▶ Document
::::::::

# Question for those who curl hair with flat iron!



## CassBH (Oct 10, 2008)

I cannot find a flat iron that will really let my hair glide through it,especially when curling. When I put my hair in the plates, then close, rotate up and turn about 180 degrees, then slowly pull the iron down, it gets stuck and I really need to open teh plates quite a bit, which releases the hair too much and affects the curl.

Funny thing is, my hair is pretty fine, so maybe I just need a different iron that glides really well? Right now I am using a new $160 T3.

Any other suggestions or am I the only one with this problem?


----------



## Orangeeyecrayon (Oct 10, 2008)

I use the 1" ion straightner that they sell at sally's beauty supply.

i have never had the problem of hadding the hair stick (in fact i usually have the problem of having to go back over the curl cause the curl falls out of the iron when i am turning the 180 cause my grip losens and i have super thin hair...)

i think it works super well though cause when i actually pay attention and keep my grip tight i only need one pass to make gorgeous curls. plus it was only $70 and i have allready had it for two years.

however if you are not super willing to get a new iron it may be that you are taking sections of hair that are to large


----------



## magneticheart (Oct 10, 2008)

::::::::

▶ Data provided
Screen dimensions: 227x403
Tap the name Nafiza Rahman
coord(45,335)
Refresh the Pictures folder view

::::::::

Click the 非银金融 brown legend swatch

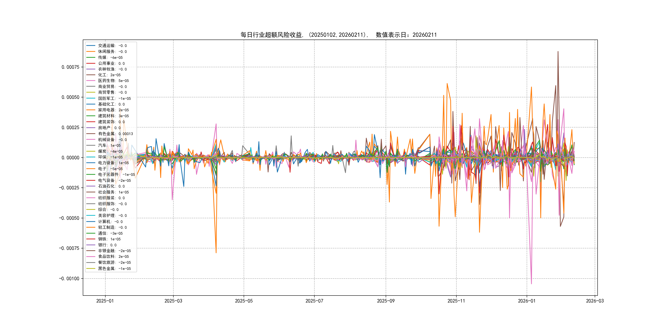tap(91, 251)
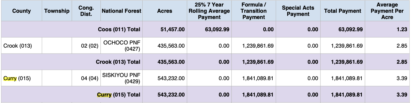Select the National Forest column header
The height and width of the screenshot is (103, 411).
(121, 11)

::::::::

▶ Task
Reproduce the flat-iron thread word for word from "Funny thing is, my" to "Orangeeyecrayon (Oct 10, 2008)". The data are unrelated to the flat-iron thread.

▶ Exercise result
Funny thing is, my hair is pretty fine, so maybe I just need a different iron that glides really well? Right now I am using a new $160 T3.

Any other suggestions or am I the only one with this problem?


----------



## Orangeeyecrayon (Oct 10, 2008)